Custom NERs training with spaCy 3 throws ValueError

Question:

I am trying to add custom NER labels using spacy 3. I found tutorials for older versions and made adjustments for spacy 3. Here is the whole code I am using:

import random
import spacy
from spacy.training import Example

LABEL = 'ANIMAL'
TRAIN_DATA = [
    ("Horses are too tall and they pretend to care about your feelings", {'entities': [(0, 6, LABEL)]}),
    ("Do they bite?", {'entities': []}),
    ("horses are too tall and they pretend to care about your feelings", {'entities': [(0, 6, LABEL)]}),
    ("horses pretend to care about your feelings", {'entities': [(0, 6, LABEL)]}),
    ("they pretend to care about your feelings, those horses", {'entities': [(48, 54, LABEL)]}),
    ("horses?", {'entities': [(0, 6, LABEL)]})
]
nlp = spacy.load('en_core_web_sm')  # load existing spaCy model
ner = nlp.get_pipe('ner')
ner.add_label(LABEL)
print(ner.move_names) # Here I see, that the new label was added
optimizer = nlp.create_optimizer()
# get names of other pipes to disable them during training
other_pipes = [pipe for pipe in nlp.pipe_names if pipe != "ner"]
with nlp.disable_pipes(*other_pipes):  # only train NER
    for itn in range(20):
        random.shuffle(TRAIN_DATA)
        losses = {}
        for text, annotations in TRAIN_DATA:
            doc = nlp(text)
            example = Example.from_dict(doc, annotations)
            nlp.update([example], drop=0.35, sgd=optimizer, losses=losses)
        print(losses)
# test the trained model # add some dummy sentences with many NERs

test_text = 'Do you like horses?'
doc = nlp(test_text)
print("Entities in '%s'" % test_text)
for ent in doc.ents:
    print(ent.label_, " -- ", ent.text)

This code outputs the ValueError exception, but only after 2 iterations – notice the first 2 lines:

{'ner': 9.862242701536594}
{'ner': 8.169456698315201}
Traceback (most recent call last):
  File ".custom_ner_training.py", line 46, in <module>
    nlp.update([example], drop=0.35, sgd=optimizer, losses=losses)
  File "C:ogrmojepythonspacy_pgmyvenvlibsite-packagesspacylanguage.py", line 1106, in update
    proc.update(examples, sgd=None, losses=losses, **component_cfg[name])
  File "spacypipelinetransition_parser.pyx", line 366, in spacy.pipeline.transition_parser.Parser.update
  File "spacypipelinetransition_parser.pyx", line 478, in spacy.pipeline.transition_parser.Parser.get_batch_loss
  File "spacypipeline_parser_internalsner.pyx", line 310, in spacy.pipeline._parser_internals.ner.BiluoPushDown.set_costs
ValueError

I see the ANIMAL label was added by calling ner.move_names.
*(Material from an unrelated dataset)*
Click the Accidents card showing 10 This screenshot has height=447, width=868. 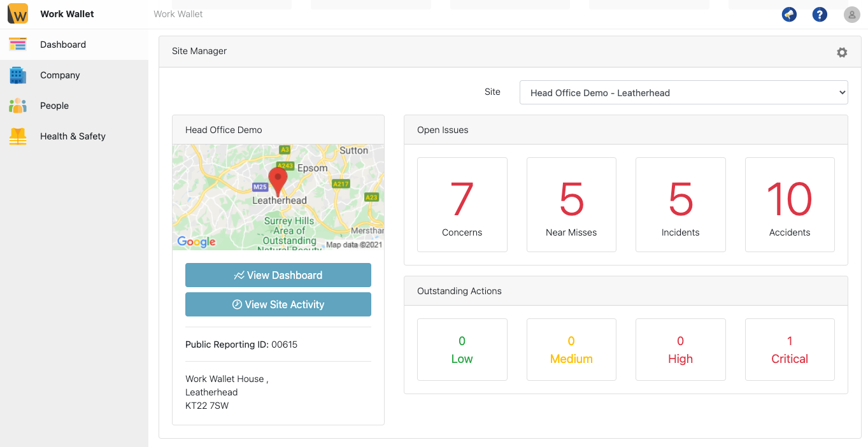pyautogui.click(x=790, y=204)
When I change my the value LABEL = 'PERSON, the code runs successfully and recognizes horses as PERSON on the new data. This is why I am assuming, there is no error in the code itself.

Is there something I am missing? What am I doing wrong? Could someone reproduce, please?

NOTE: This is my first question ever here. I hope I provided all information. If not, let me know in the comments.

Asked By: krisograbek

||

Answers:

You need to change the following line in the for loop

doc = nlp(text)

to

doc = nlp.make_doc(text)

The code should work and produce the following results:

{'ner': 9.60289144264557}
{'ner': 8.875474230820478}
{'ner': 6.370401408220459}
{'ner': 6.687456469517201}
... 
{'ner': 1.3796682589133492e-05}
{'ner': 1.7709562613218738e-05}

Entities in 'Do you like horses?'
ANIMAL  --  horses
Answered By: Thang Pham

One more potential reason could be the misaligned label info in the corpus. You can check if there are extra spaces in the training data. If you, so can first remove extra spaces from the text and calculate the start and end positions of the label within the text.

Answered By: Devendra Soni